-- start of Text block --

In December I came across a website that floored me. It amounts to the detailed report of a group of talented, smart, brave people who immersed themselves in a chilling event in American history by recreating it. Not exactly — today is not yesterday — but as close as they could (and dared).
They researched it thoroughly, they prepared for it exhaustively and then they risked their lives doing it. As the website reveals, they were far luckier in the weather they faced, in the gear at their disposal, in the improvements that had been made to the landscape they traversed — and in their diet.
And when they were done, they created this extraordinary account of their adventure and put it online.
In 1846 a party of California-bound emigrants took a wrong turn while crossing Nevada by wagon. They turned south and wasted precious time circling around the Ruby Mountains, returning to the main trail within sight of today’s California Trail Interpretive Center a few miles west of Elko. They hurried on, trying to make up precious time, but didn’t begin their climb up into the Sierra until late fall when they were caught by heavy snows and brought to a halt.
Yes, it was the Donner Party.

-- end of Text block --
-- start of Data listing --

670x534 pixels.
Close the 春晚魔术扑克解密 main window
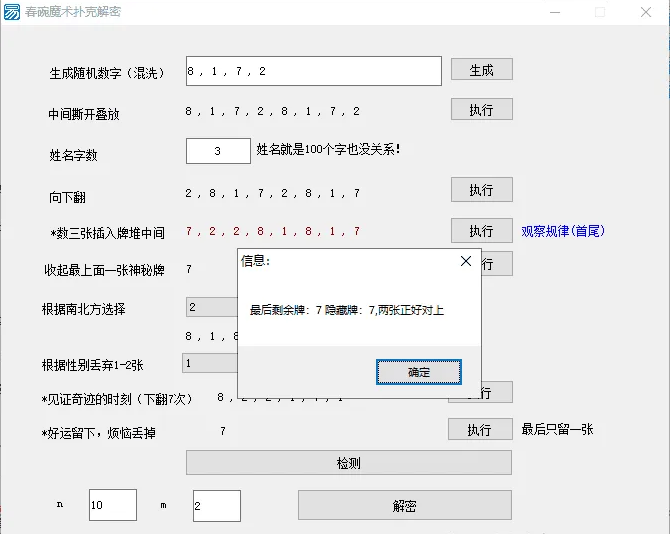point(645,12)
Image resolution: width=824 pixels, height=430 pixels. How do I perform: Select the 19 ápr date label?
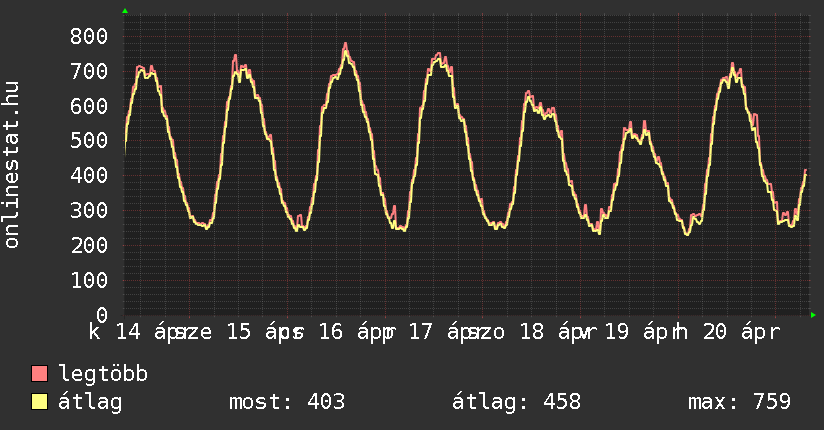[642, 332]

-- end of Data listing --

**Directions:** According to the Donner Party text, which mountains did the 1846 emigrants circle around after taking a wrong turn in Nevada? These rows were taken from a separate source.

**Solution to this exercise:** The Ruby Mountains.